Third-party cookie
Fast track (Summarised definition)
Third-party cookies enable cross-site tracking for advertising personalisation but are being phased out due to privacy concerns. Marketers must adapt through first-party data collection, contextual advertising, and privacy-compliant tracking solutions. Requires strategic shifts toward direct customer relationships and cookieless measurement alternatives.
Full lap (Full definition)
Third-party cookies are tracking files placed by domains other than the website being visited, enabling cross-site tracking and advertising personalisation. For marketers, the phase-out of third-party cookies represents a fundamental shift requiring new strategies for audience targeting, measurement, and personalisation across digital marketing channels.

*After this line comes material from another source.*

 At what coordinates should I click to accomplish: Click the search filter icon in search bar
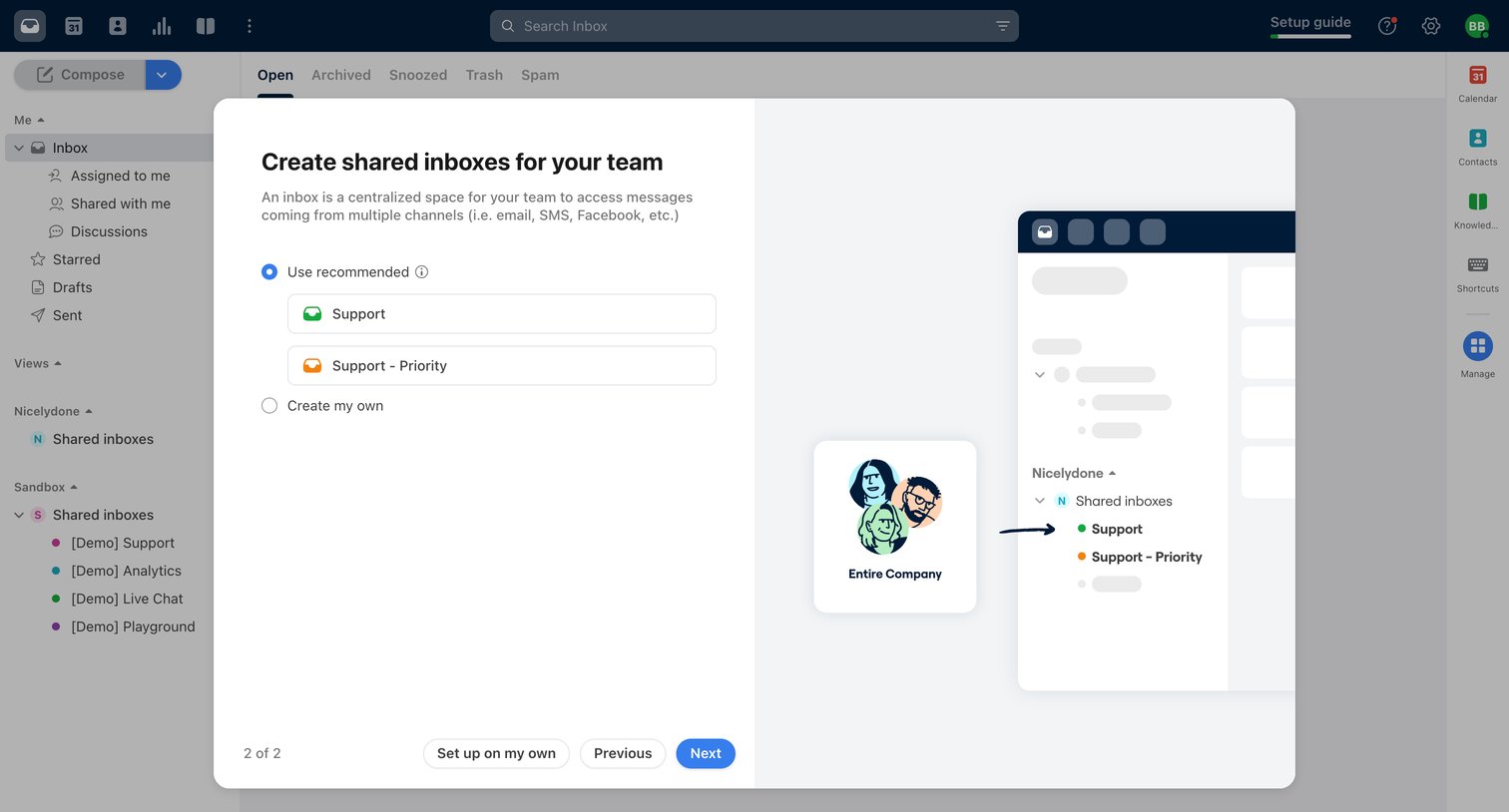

Third-party cookies have traditionally enabled retargeting campaigns, cross-site conversion tracking, and audience building across multiple websites and platforms. Businesses have relied on these capabilities for attribution analysis, lookalike audience creation, and personalised advertising experiences. The deprecation timeline varies by browser, with Safari and Firefox already blocking most third-party cookies.

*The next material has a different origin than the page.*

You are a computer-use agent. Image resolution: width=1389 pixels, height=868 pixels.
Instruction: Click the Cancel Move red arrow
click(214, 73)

Replacement strategies include first-party data collection, contextual advertising, and privacy-focused targeting solutions. Businesses should prioritise email list building, customer data platform implementation, and direct customer relationship development to reduce reliance on third-party tracking mechanisms.
Server-side tracking and privacy-compliant measurement solutions help marketers maintain attribution capabilities while respecting user privacy preferences. Google Analytics 4, Facebook Conversions API, and other platform-specific solutions provide cookieless tracking alternatives.
Contextual advertising represents a growing opportunity for businesses, targeting audiences based on website content and user intent rather than historical tracking data. This approach aligns with privacy expectations while potentially improving ad relevance and performance through contextual relevance rather than behavioural targeting alone.
The transition to cookieless marketing requires strategic planning, technology implementation, and process changes across marketing organisations. Businesses should begin preparing for cookie deprecation by developing first-party data strategies, testing new measurement approaches, and building direct customer relationships that support long-term marketing effectiveness without relying on third-party tracking.